Return the first line of the listing below and all the lines after it through the one containing "About COPE (506, 104)", exactly, without pictures.

====================

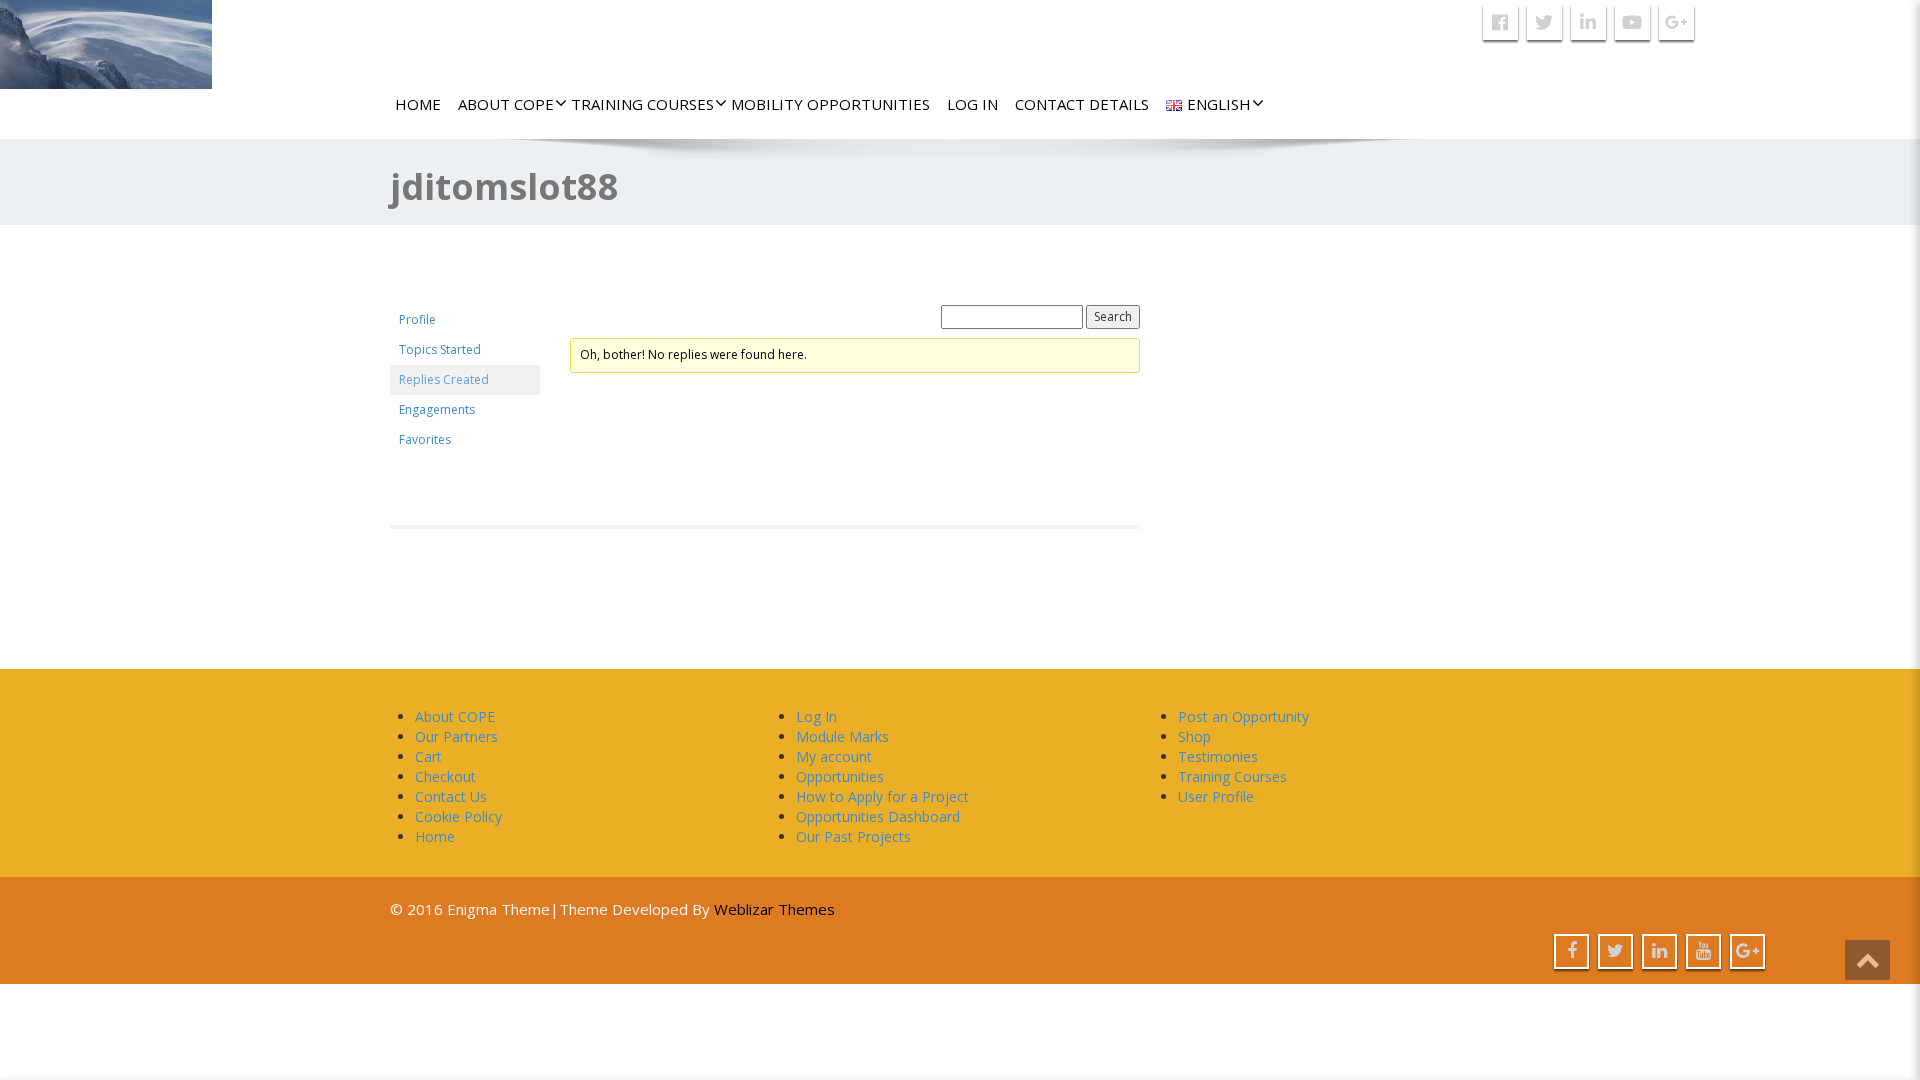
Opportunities (840, 776)
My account (834, 756)
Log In (972, 104)
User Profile (1216, 796)
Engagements (437, 409)
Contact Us (451, 796)
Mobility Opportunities (830, 104)
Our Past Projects (853, 836)
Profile (417, 319)
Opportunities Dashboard (878, 816)
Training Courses (642, 104)
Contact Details (1082, 104)
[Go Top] (1867, 960)
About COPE (506, 104)
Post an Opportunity (1243, 716)
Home (418, 104)
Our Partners (456, 736)
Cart (428, 756)
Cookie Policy (458, 816)
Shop (1194, 736)
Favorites (425, 439)
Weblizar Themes (774, 909)
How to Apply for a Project (882, 796)
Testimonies (1218, 756)
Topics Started (440, 349)
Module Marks (842, 736)
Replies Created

====================

## Solved exercise:
Opportunities (840, 776)
My account (834, 756)
Log In (972, 104)
User Profile (1216, 796)
Engagements (437, 409)
Contact Us (451, 796)
Mobility Opportunities (830, 104)
Our Past Projects (853, 836)
Profile (417, 319)
Opportunities Dashboard (878, 816)
Training Courses (642, 104)
Contact Details (1082, 104)
[Go Top] (1867, 960)
About COPE (506, 104)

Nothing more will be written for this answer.